◆ **MATERIAL SUPPLIED**:

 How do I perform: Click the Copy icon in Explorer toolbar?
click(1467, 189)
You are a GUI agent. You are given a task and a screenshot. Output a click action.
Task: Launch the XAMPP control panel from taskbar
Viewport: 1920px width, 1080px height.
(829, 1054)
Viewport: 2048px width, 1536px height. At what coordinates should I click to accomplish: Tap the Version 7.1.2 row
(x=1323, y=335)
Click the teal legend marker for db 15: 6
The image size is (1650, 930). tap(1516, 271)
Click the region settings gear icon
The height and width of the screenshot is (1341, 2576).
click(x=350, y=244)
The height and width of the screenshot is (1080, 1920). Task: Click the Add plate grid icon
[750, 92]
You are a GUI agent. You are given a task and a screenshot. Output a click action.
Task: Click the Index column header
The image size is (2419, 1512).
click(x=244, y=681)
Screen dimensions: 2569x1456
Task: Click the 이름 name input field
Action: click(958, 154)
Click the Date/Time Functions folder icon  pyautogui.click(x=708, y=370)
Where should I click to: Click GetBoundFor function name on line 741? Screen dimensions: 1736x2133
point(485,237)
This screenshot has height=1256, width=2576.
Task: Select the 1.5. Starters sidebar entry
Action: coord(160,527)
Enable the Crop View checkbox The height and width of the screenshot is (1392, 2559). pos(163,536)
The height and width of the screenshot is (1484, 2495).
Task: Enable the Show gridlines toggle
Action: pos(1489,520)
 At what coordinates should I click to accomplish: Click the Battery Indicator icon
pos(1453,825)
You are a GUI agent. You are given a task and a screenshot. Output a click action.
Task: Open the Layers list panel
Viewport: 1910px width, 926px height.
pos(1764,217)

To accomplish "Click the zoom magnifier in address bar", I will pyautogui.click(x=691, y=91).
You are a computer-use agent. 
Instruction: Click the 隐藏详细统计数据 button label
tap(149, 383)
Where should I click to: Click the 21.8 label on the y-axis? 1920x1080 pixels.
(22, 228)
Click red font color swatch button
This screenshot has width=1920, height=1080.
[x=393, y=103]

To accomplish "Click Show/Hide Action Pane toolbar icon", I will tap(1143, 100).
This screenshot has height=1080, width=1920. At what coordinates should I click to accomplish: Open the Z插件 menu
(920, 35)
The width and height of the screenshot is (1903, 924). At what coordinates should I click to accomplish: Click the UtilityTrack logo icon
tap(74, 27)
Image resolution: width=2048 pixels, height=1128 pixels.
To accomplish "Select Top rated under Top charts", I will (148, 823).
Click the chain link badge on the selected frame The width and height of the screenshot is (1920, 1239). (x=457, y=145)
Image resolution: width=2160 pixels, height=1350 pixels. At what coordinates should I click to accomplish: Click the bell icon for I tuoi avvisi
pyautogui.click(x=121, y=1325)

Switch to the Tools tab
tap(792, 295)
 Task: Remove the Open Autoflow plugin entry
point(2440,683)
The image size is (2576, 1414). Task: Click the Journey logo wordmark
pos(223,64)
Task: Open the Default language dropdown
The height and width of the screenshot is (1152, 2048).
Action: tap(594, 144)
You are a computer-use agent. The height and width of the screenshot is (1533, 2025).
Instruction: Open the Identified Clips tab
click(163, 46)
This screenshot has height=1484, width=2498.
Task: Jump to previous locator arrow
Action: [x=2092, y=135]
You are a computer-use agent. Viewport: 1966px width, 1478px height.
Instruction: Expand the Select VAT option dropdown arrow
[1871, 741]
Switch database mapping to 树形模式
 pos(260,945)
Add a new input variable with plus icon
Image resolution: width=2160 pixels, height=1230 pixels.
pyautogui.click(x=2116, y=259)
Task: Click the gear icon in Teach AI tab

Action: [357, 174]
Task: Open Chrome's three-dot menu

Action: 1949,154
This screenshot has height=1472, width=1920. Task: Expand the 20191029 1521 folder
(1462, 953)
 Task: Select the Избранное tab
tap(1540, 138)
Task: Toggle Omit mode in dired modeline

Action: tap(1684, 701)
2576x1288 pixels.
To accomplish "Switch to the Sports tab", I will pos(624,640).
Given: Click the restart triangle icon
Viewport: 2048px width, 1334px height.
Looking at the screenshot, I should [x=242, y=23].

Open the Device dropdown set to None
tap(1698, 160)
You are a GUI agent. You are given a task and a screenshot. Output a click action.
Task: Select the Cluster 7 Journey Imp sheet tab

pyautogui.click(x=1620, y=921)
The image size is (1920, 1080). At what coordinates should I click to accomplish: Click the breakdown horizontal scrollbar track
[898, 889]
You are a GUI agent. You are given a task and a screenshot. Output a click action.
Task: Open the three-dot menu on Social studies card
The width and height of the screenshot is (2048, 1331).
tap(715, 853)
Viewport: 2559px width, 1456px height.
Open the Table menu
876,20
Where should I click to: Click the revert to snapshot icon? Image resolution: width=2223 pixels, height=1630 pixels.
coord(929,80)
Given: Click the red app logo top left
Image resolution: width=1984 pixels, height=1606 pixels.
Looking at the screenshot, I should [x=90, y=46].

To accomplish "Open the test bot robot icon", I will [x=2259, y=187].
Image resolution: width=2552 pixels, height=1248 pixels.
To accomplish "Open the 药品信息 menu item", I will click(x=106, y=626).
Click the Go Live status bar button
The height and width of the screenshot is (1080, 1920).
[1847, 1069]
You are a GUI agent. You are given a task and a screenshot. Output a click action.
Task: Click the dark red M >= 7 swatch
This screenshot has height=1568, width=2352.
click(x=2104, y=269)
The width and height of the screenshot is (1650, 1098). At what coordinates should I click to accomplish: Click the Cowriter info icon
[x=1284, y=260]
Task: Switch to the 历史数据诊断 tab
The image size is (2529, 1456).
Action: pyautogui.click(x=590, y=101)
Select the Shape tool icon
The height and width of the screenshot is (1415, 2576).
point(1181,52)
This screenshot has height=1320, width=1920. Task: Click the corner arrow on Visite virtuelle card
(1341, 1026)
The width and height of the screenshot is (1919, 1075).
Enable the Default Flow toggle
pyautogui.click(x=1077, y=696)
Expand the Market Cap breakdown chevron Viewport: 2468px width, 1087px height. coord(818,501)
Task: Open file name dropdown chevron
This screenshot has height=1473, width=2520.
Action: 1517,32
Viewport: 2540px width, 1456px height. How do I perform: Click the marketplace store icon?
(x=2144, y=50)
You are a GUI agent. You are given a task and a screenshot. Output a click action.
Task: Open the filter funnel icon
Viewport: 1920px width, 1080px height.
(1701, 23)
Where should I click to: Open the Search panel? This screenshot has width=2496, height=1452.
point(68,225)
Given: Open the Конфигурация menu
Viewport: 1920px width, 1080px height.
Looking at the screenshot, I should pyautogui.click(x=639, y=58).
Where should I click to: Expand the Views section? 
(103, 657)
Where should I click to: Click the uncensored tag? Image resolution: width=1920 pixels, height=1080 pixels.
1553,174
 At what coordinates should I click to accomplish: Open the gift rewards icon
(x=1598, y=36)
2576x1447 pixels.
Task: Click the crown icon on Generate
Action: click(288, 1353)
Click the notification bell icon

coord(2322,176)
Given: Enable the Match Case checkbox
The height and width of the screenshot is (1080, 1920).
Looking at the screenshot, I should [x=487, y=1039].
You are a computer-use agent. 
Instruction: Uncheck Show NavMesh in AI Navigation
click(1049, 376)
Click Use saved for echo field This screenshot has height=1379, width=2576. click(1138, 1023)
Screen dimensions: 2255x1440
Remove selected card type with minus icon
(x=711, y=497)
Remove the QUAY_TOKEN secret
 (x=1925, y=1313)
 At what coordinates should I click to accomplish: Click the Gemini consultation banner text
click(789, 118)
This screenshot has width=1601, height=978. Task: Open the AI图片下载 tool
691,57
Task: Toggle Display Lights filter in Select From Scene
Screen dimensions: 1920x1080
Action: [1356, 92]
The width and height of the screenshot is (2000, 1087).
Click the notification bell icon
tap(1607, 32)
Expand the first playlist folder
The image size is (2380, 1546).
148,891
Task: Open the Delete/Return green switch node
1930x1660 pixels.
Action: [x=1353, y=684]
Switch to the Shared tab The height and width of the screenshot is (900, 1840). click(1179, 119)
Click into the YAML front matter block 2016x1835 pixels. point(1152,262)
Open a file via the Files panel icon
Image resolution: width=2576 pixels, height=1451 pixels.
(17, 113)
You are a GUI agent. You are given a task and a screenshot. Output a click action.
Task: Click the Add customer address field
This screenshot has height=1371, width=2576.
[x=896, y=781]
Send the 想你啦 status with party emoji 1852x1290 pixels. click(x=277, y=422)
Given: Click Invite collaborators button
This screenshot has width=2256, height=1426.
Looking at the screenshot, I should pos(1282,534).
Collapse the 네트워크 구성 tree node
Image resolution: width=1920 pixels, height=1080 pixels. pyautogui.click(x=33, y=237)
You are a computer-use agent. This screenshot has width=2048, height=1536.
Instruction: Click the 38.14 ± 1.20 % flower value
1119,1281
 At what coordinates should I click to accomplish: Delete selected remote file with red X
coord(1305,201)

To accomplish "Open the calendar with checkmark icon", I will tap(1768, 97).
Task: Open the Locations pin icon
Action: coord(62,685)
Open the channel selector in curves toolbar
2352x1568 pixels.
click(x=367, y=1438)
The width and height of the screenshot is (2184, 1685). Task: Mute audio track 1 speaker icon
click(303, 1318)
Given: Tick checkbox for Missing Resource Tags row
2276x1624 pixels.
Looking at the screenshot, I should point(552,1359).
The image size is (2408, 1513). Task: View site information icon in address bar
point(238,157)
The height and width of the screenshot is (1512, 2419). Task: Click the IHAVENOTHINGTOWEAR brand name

◆ **WHAT THE EXERCISE ASKS**: Give exactly the lines from the one with "The image size is (2380, 1546)." to the end of the entries, nothing before them.

◆ **YOUR RESPONSE**:
The image size is (2380, 1546).
148,891
Task: Open the Delete/Return green switch node
1930x1660 pixels.
Action: [x=1353, y=684]
Switch to the Shared tab The height and width of the screenshot is (900, 1840). click(1179, 119)
Click into the YAML front matter block 2016x1835 pixels. point(1152,262)
Open a file via the Files panel icon
Image resolution: width=2576 pixels, height=1451 pixels.
(17, 113)
You are a GUI agent. You are given a task and a screenshot. Output a click action.
Task: Click the Add customer address field
This screenshot has height=1371, width=2576.
[x=896, y=781]
Send the 想你啦 status with party emoji 1852x1290 pixels. click(x=277, y=422)
Given: Click Invite collaborators button
This screenshot has width=2256, height=1426.
Looking at the screenshot, I should pos(1282,534).
Collapse the 네트워크 구성 tree node
Image resolution: width=1920 pixels, height=1080 pixels. pyautogui.click(x=33, y=237)
You are a computer-use agent. This screenshot has width=2048, height=1536.
Instruction: Click the 38.14 ± 1.20 % flower value
1119,1281
 At what coordinates should I click to accomplish: Delete selected remote file with red X
coord(1305,201)

To accomplish "Open the calendar with checkmark icon", I will tap(1768, 97).
Task: Open the Locations pin icon
Action: coord(62,685)
Open the channel selector in curves toolbar
2352x1568 pixels.
click(x=367, y=1438)
The width and height of the screenshot is (2184, 1685). Task: Mute audio track 1 speaker icon
click(303, 1318)
Given: Tick checkbox for Missing Resource Tags row
2276x1624 pixels.
Looking at the screenshot, I should point(552,1359).
The image size is (2408, 1513). Task: View site information icon in address bar
point(238,157)
The height and width of the screenshot is (1512, 2419). Task: Click the IHAVENOTHINGTOWEAR brand name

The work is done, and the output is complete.